Leveraging Linguistic Similarity for Low-Resource Speech Transcription
Proceedings of the Fifteenth Language Resources and Evaluation Conference (LREC 2026)
Abstract
This study investigates how large-scale, self-supervised acoustic models (like XLSR and MMS) represent linguistic similarity and whether this can optimize Automatic Speech Recognition (ASR) for low-resource and dialectally diverse languages. While these models excel at cross-lingual transfer learning, their internal representations of fine-grained dialectal variation remain opaque. We focus on Yiddish, a language with a complex dialect continuum, to test if a model’s internal acoustic similarity metric—Acoustic Token Distribution Similarity (ATDS)—predicts ASR performance. Our methodology involved fine-tuning models on Yiddish dialects and measuring ATDS between Yiddish and related languages.

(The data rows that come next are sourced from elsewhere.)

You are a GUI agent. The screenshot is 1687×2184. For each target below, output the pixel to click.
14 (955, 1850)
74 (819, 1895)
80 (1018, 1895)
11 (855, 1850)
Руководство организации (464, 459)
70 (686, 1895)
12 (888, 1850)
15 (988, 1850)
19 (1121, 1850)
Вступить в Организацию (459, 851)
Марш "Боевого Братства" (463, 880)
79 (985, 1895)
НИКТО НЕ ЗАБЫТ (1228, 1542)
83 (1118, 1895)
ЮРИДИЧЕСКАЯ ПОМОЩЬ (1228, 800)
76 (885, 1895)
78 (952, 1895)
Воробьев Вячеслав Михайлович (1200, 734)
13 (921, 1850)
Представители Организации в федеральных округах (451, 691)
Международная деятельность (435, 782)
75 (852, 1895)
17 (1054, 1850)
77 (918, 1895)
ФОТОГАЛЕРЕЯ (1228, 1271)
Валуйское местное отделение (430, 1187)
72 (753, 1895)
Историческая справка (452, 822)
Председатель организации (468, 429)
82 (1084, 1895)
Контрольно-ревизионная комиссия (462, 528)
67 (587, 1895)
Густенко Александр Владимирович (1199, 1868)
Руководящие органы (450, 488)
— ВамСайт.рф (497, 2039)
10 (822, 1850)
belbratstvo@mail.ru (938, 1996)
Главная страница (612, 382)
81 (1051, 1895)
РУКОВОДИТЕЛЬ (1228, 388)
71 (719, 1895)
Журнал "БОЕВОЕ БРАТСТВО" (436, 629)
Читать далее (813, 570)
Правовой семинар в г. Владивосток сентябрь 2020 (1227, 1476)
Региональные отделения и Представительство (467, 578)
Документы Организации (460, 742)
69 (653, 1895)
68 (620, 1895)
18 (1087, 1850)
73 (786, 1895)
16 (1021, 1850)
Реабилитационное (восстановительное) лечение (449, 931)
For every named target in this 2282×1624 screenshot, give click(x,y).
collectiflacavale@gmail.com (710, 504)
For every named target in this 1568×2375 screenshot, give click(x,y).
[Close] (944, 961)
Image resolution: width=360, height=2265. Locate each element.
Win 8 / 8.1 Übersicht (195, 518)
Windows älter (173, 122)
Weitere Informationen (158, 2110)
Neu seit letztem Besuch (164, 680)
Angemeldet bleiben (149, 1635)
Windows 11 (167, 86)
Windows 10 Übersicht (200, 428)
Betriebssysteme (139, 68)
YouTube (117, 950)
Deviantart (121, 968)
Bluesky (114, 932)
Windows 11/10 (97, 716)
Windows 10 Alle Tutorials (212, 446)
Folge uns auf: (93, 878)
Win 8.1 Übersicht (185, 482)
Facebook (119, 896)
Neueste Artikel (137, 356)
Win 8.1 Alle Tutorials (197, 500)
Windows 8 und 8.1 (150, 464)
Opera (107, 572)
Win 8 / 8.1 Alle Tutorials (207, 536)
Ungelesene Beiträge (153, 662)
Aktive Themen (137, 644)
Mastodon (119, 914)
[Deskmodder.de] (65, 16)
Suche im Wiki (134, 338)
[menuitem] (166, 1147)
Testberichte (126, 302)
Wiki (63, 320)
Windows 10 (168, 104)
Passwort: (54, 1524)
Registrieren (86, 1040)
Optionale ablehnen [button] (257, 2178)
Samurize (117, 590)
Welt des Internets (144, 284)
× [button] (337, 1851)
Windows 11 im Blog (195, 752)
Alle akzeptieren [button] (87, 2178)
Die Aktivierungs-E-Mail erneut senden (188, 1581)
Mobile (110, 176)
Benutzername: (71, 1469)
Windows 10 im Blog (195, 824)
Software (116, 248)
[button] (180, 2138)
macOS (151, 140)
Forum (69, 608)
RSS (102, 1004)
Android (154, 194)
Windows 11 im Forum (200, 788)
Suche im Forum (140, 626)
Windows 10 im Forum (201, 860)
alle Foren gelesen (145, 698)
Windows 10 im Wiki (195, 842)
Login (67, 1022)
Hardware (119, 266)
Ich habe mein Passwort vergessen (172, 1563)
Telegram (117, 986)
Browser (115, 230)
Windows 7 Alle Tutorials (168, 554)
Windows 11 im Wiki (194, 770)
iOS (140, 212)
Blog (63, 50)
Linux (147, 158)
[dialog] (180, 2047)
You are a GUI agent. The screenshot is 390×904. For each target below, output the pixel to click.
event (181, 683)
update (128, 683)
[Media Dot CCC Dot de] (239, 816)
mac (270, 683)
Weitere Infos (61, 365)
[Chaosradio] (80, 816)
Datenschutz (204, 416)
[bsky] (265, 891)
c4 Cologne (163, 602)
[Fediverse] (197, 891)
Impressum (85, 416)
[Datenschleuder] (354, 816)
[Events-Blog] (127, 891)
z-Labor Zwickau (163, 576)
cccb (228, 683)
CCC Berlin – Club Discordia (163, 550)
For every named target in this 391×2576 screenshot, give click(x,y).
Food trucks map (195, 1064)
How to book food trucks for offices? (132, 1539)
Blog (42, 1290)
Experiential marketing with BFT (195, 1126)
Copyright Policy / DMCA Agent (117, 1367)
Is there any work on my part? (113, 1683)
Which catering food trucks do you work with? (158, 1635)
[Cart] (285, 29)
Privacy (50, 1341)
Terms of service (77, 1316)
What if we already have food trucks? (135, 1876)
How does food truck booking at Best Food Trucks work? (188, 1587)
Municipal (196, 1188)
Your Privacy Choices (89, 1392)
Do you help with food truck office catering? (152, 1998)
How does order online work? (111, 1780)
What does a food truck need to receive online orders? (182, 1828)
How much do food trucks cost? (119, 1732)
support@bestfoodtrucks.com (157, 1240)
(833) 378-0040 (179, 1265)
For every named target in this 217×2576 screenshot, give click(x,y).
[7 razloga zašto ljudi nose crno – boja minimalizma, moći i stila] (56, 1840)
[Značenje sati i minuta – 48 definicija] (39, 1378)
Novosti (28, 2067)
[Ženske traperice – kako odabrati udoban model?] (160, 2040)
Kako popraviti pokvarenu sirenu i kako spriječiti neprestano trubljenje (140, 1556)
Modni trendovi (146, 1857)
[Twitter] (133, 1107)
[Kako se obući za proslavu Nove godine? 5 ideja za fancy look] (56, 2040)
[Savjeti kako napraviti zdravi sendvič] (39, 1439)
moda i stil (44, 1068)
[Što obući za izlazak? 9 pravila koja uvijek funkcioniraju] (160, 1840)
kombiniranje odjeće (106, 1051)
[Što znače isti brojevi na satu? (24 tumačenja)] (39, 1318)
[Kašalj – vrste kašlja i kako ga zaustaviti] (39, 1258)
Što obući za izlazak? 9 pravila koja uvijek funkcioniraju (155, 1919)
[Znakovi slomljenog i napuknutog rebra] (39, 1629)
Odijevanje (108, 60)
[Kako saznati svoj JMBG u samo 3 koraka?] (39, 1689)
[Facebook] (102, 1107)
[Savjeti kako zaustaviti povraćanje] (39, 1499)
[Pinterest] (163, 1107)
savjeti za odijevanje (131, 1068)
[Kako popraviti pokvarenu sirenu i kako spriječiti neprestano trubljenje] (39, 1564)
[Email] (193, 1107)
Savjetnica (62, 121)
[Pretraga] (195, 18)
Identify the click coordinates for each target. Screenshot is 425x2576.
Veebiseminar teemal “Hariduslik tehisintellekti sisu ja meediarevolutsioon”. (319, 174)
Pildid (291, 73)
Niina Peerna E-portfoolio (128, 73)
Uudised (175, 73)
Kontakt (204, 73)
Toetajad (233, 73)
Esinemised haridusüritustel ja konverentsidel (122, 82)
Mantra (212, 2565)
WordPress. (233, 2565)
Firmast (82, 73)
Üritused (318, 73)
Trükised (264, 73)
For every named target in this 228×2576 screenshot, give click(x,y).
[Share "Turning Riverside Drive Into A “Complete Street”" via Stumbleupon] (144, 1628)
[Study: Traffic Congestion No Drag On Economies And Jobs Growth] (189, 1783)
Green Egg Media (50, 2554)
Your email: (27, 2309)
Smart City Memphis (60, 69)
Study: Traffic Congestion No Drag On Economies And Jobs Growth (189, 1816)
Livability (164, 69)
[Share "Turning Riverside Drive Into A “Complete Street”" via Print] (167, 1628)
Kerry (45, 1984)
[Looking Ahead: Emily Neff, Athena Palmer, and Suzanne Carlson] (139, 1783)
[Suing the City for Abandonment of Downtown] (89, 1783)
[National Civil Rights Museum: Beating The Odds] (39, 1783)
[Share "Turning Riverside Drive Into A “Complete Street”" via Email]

Results confirm that ATDS is a meaningful predictor: higher acoustic similarity in the model’s latent space correlates with lower character error rates (CER) after fine-tuning. This relationship is strongest in mid-to-upper layers of the MMS model and for in-domain data. Crucially, ATDS captures model-dependent acoustic similarity, which does not always align with genealogical linguistic relationships but remains a practical indicator of transfer learning potential. We conclude that ATDS is a valuable tool for selecting donor languages to develop more efficient, dialect-sensitive ASR systems for language documentation, even if its absolute values require careful interpretation against linguistic knowledge.